*** Record list ***

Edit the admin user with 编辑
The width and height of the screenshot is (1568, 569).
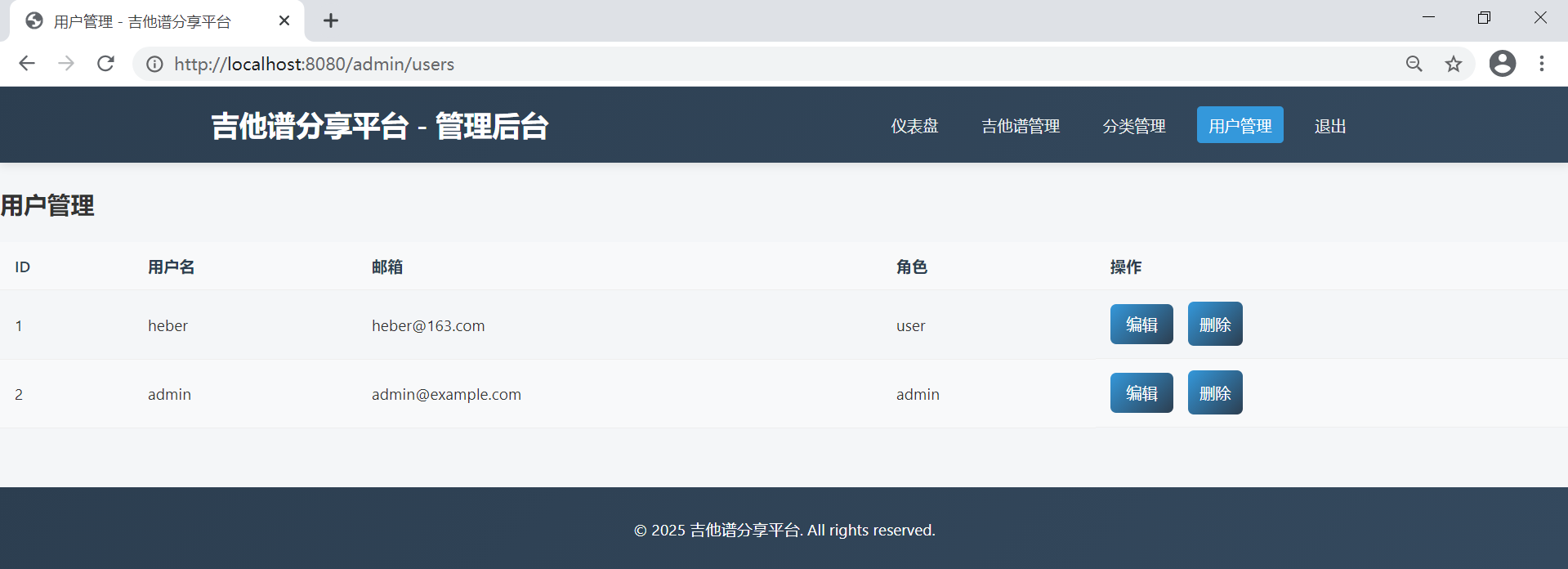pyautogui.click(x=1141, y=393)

***
*** Record list ***

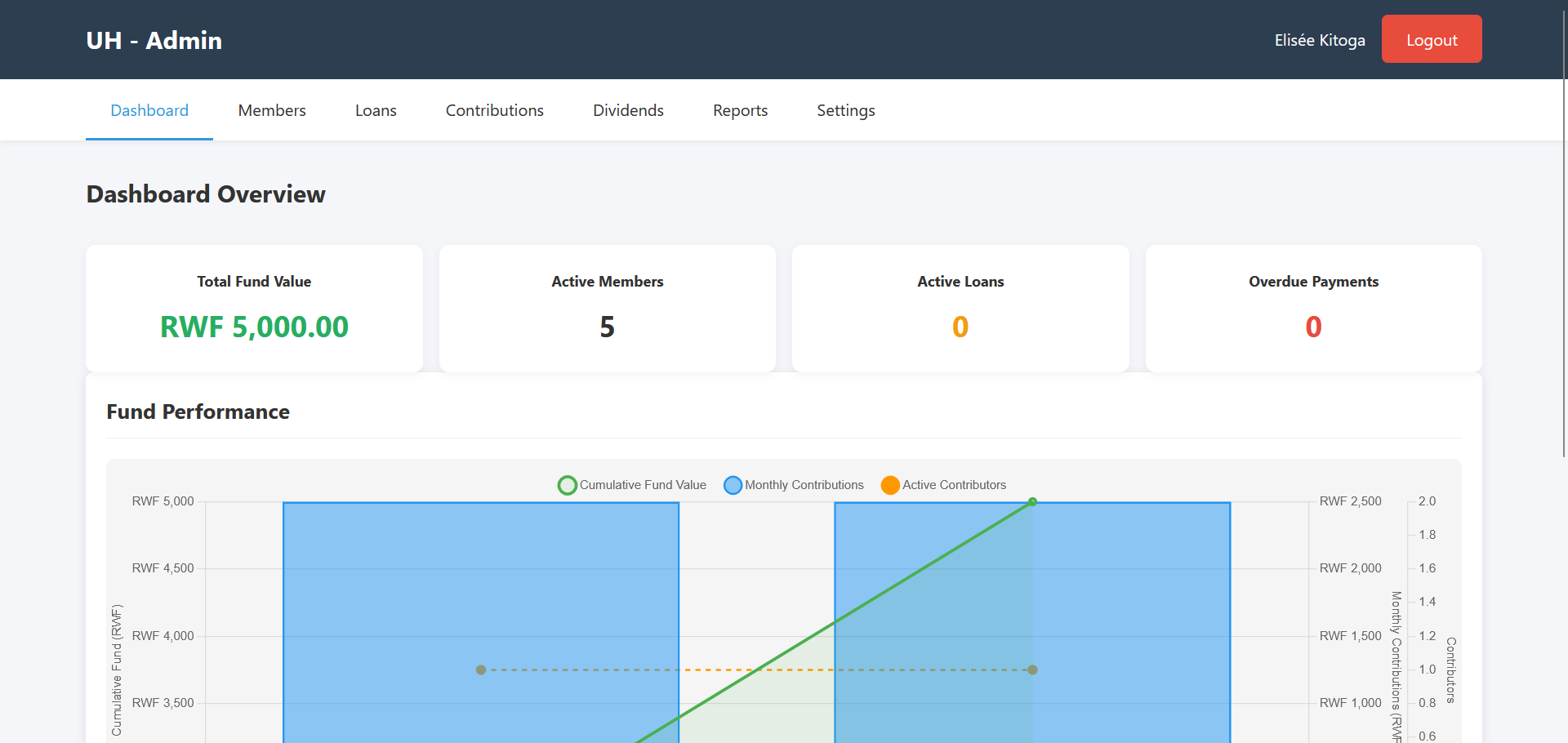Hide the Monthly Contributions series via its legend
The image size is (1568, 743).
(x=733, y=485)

***

● What is asked: Revise the data from the line with "Edit the admin user with 编辑" to the line with "pyautogui.click(x=1141, y=393)", replacing "admin" with "administrator" and leaving everything else unchanged. Leave the pictures out of your answer.

● Complete output:
Edit the administrator user with 编辑
The width and height of the screenshot is (1568, 569).
pyautogui.click(x=1141, y=393)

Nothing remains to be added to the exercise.